Simpson has been at Low & Bonar since 2014, and during his time performance has been mixed. Indeed, at the time of writing, shares in the group are changing hands at 53p, 44% below the five-year high of 96p recorded at the beginning of 2014.
Simpson will remain an employee until the end of April but will resign from the board immediately. Non-executive director Trudy Schoolenberg has stepped in to take over the CEO role.
All change
According to today’s news release on the matter, Schoolenberg has been non-executive at Low & Bonar for four years and has “extensive executive experience in the chemical, technology and petrochemical sectors with significant engineering and product development expertise from over 20 years’ spent at Royal Dutch Shell.” So it looks like Schoolenberg is an excellent pick for CEO.
Alongside the news of the management reshuffle, Low & Bonar also issued a trading update today in which it noted a “weaker than expected” final quarter due to an adverse product mix and timing of sales.
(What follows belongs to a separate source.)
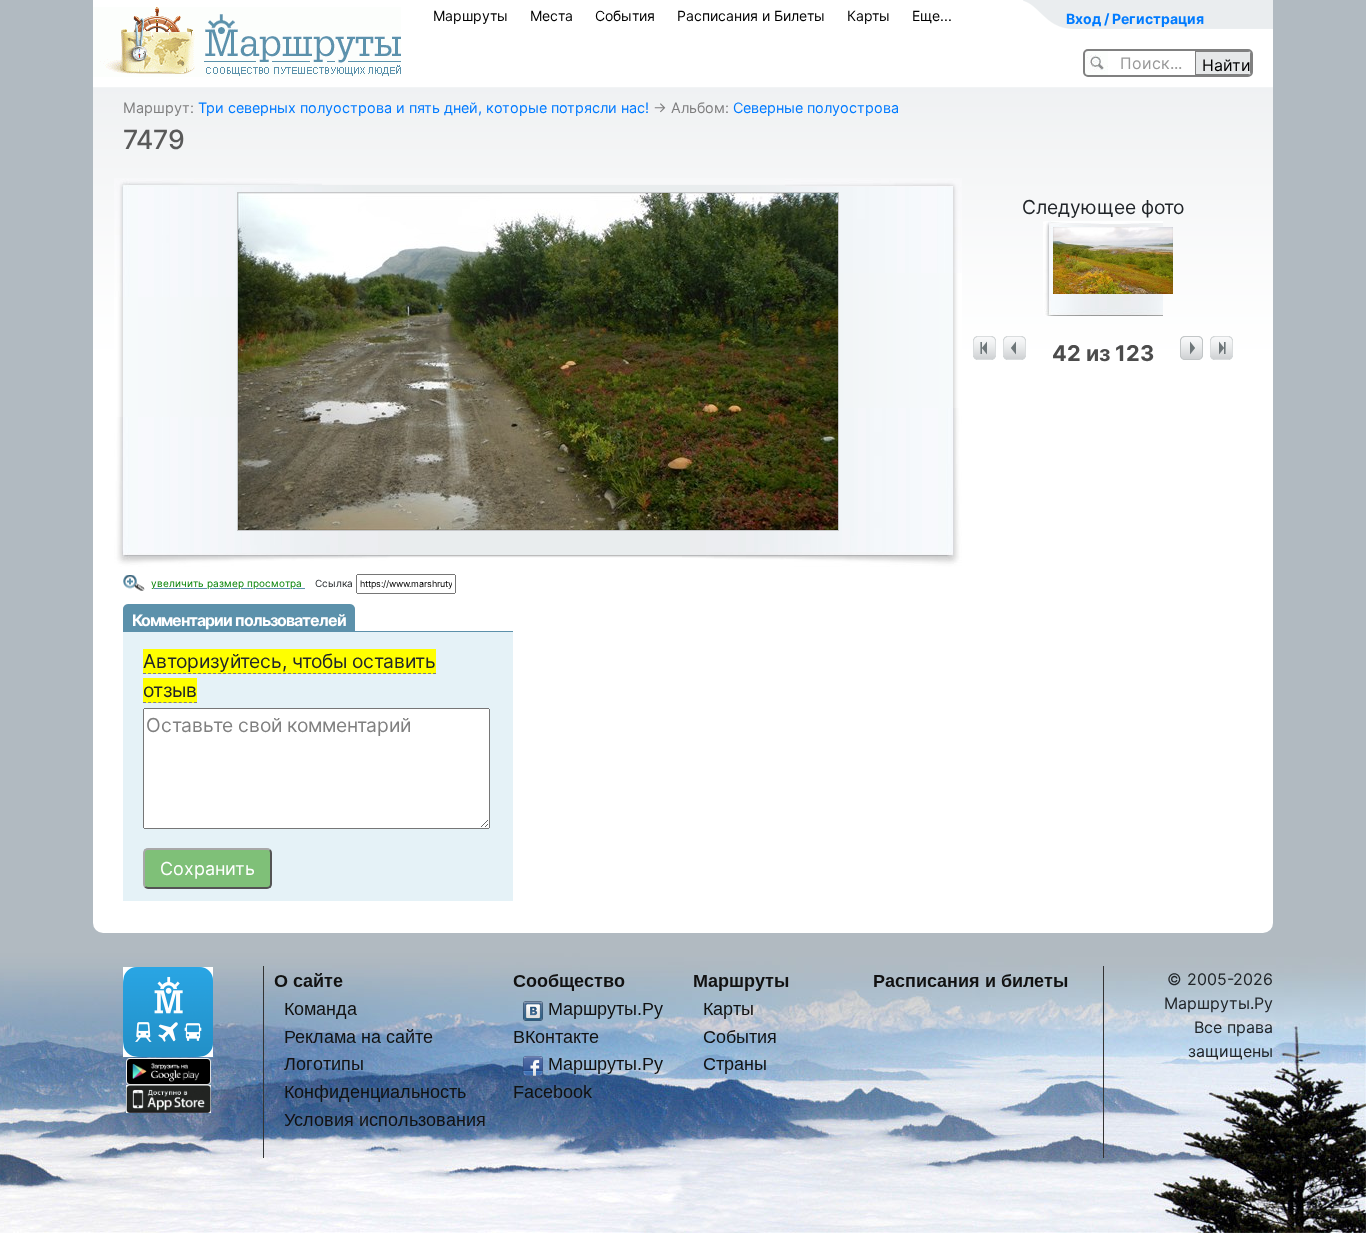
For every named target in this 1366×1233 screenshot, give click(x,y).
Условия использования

Due to these pressures, the group is expecting pre-tax profit for the year to range £30m and £31m, marginally below City expectations of £32.2m. Net debt is expected to increase to £138m at the end of the period, from £111m.
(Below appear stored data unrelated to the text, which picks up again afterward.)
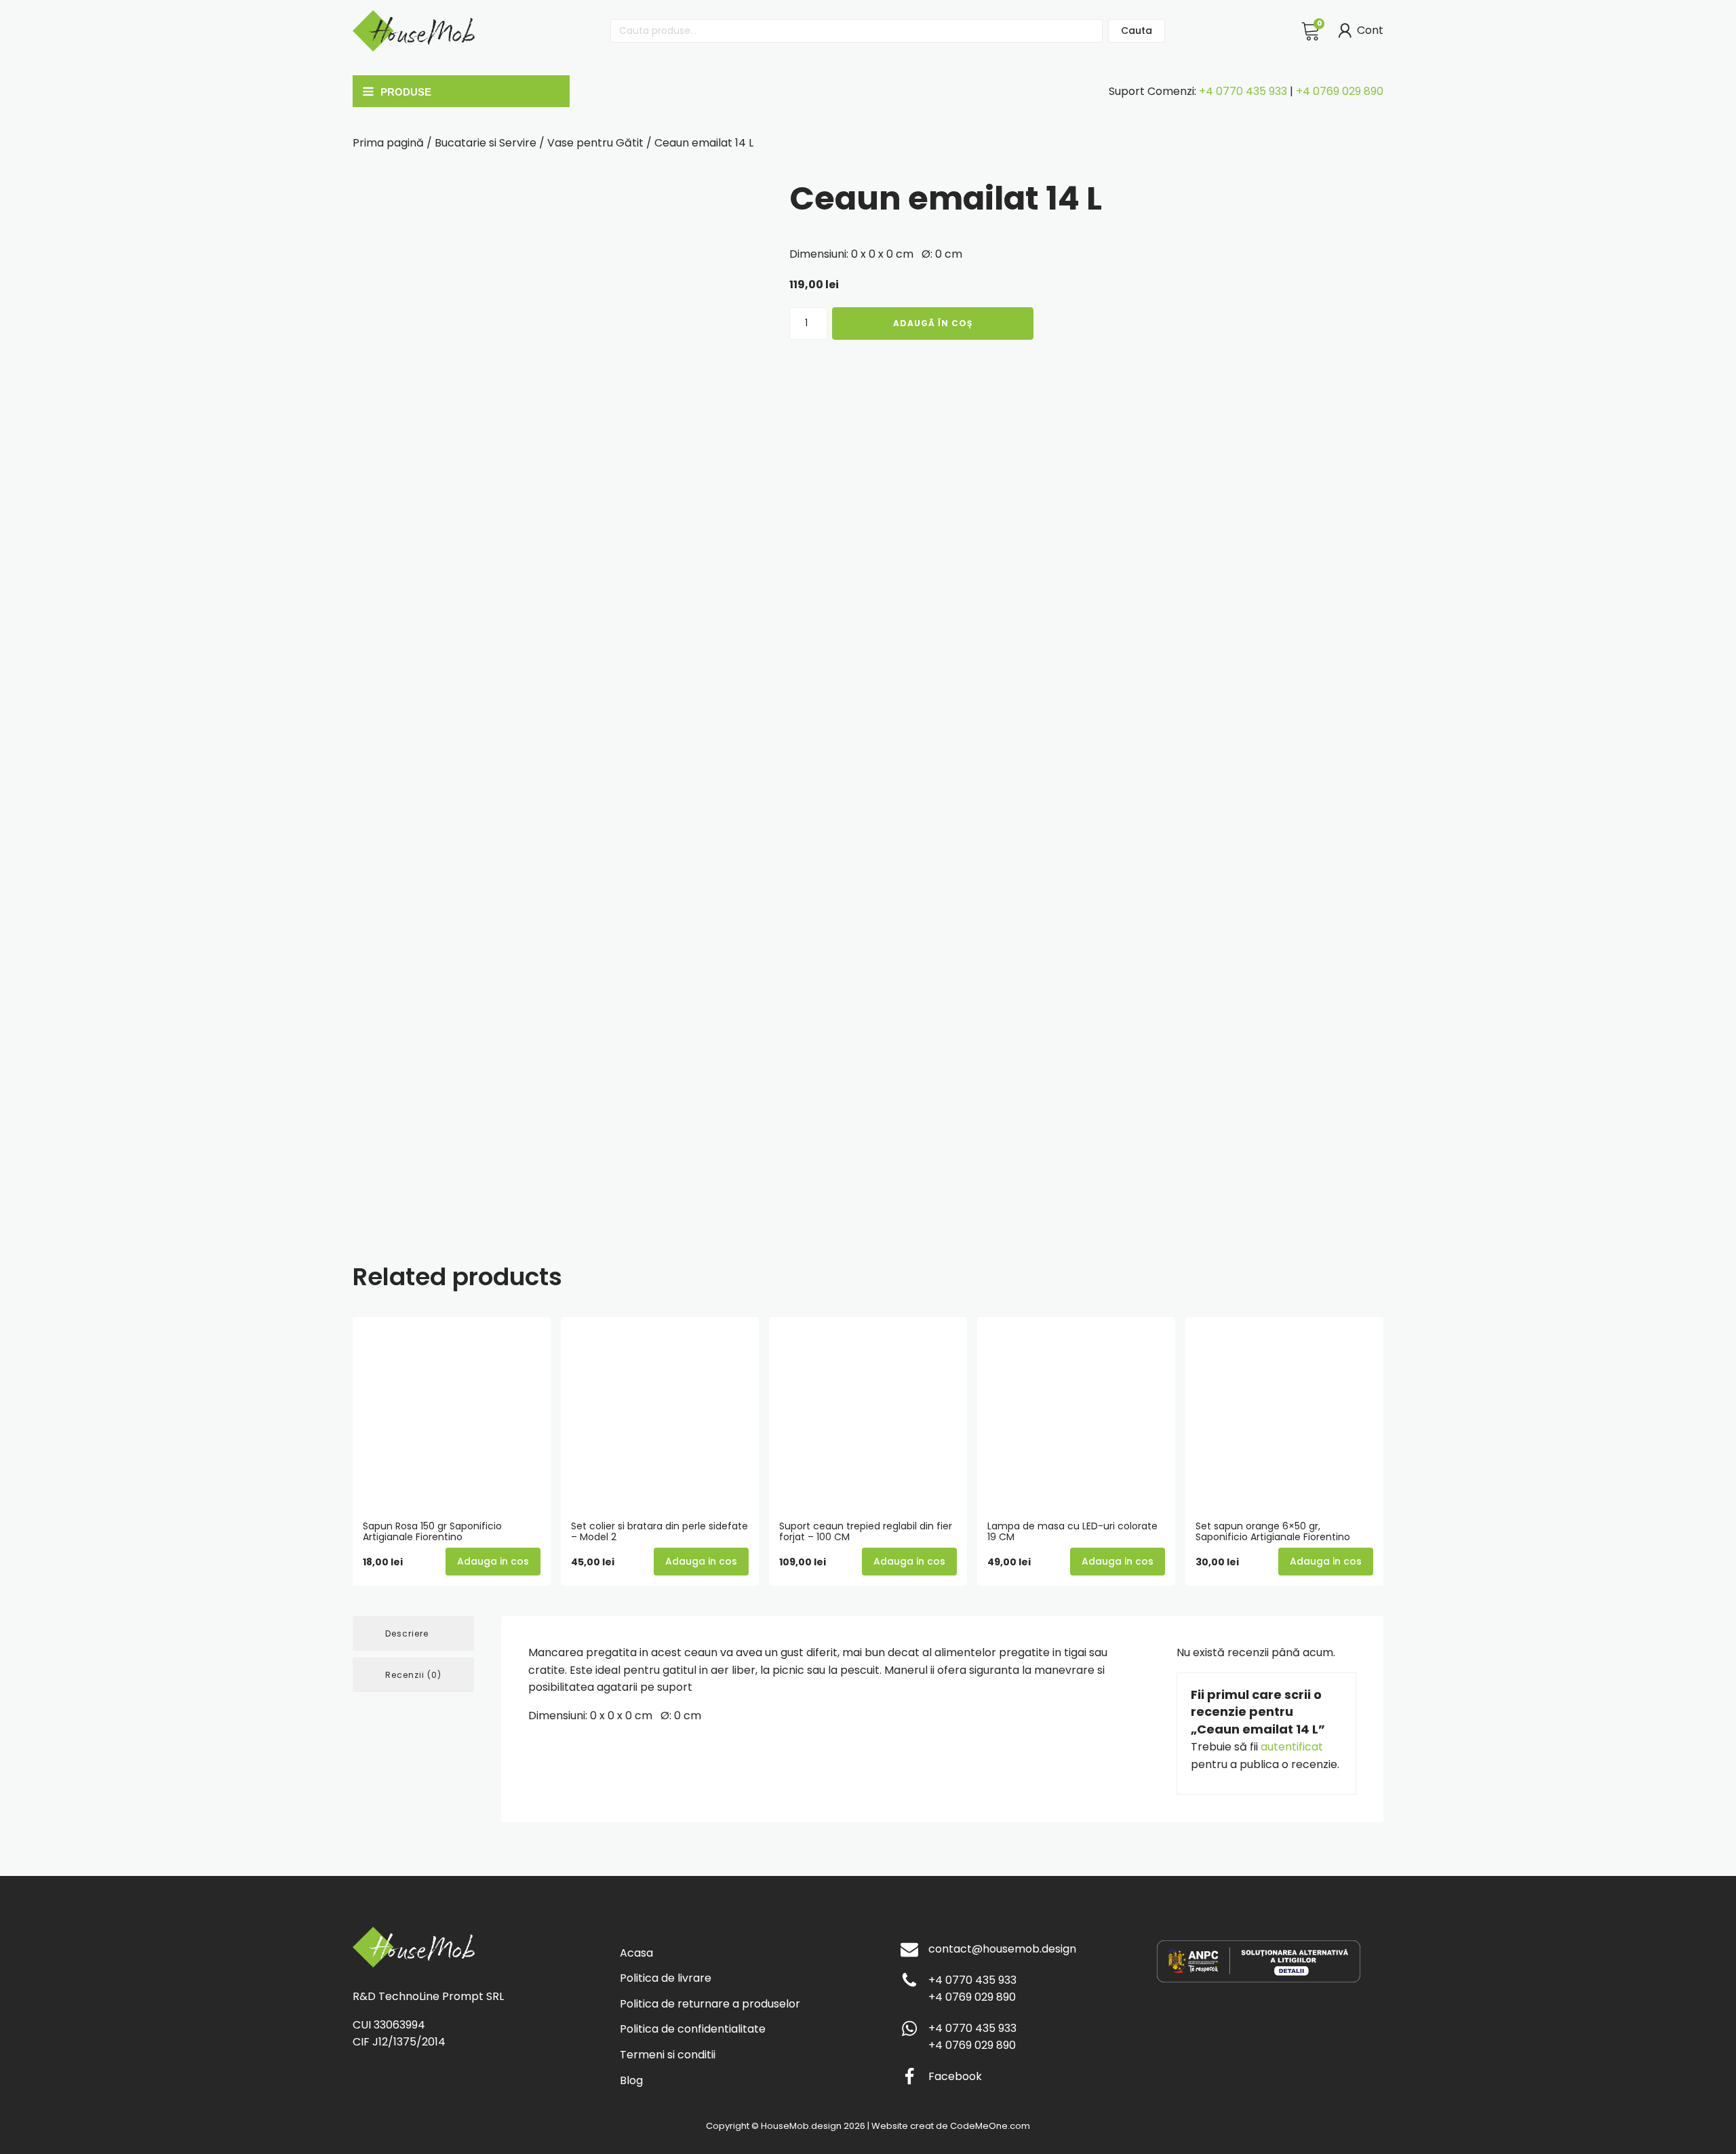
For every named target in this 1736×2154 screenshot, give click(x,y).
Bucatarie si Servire (485, 143)
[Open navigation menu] (458, 91)
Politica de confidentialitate (693, 2029)
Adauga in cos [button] (493, 1561)
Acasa (636, 1953)
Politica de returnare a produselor (710, 2004)
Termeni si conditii (667, 2054)
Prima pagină (388, 143)
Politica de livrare (665, 1978)
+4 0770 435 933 (1243, 91)
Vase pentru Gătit (595, 143)
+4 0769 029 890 (1339, 91)
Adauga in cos (1117, 1561)
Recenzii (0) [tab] (413, 1675)
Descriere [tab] (407, 1633)
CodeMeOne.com (990, 2125)
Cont (1370, 30)
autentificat (1292, 1747)
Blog (631, 2080)
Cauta (1136, 30)
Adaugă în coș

Although the market dislikes today’s update, I believe the declines are overdone and, as a result, I’m looking to buy into the group’s recovery.
Starting to look interesting
Even though the company now expects to miss City expectations for growth for the year, it’s still on-track to grow pre-tax profit substantially year-on-year. For the fiscal year ending 30 November 2016, the firm reported a pre-tax profit of £26m. So, even if profit comes in at the low end of expectations for 2017 (£30m), it is still set to grow by 15% year-on-year.
And according to my figures, after today’s declines, even with a lower level of profitability, shares in Low & Bonar are trading at a deeply-discounted multiple of around 8.5 times forward earnings. The shares also support a dividend yield of 4.9%, covered twice by earnings per share.
But it’s not just the low valuation that attracting me to the shares. The company has recently gained the attention of an activist hedge fund Sterling Strategic Value Fund SA.
Sterling claims to “work together with management and other shareholders to initiate change in a concentrated number of companies.” At the beginning of December, Sterling hiked its interest in Low & Bonar to 10.9%, from 6.9% previously, which indicates to me that the firm is looking to shake up the materials business to unlock value for shareholders.
This means that as well as an attractive valuation, steady growth, and market-beating dividend yield, there’s a catalyst that could ultimately unlock value for shareholders. That’s why I’m looking to catch this falling knife today.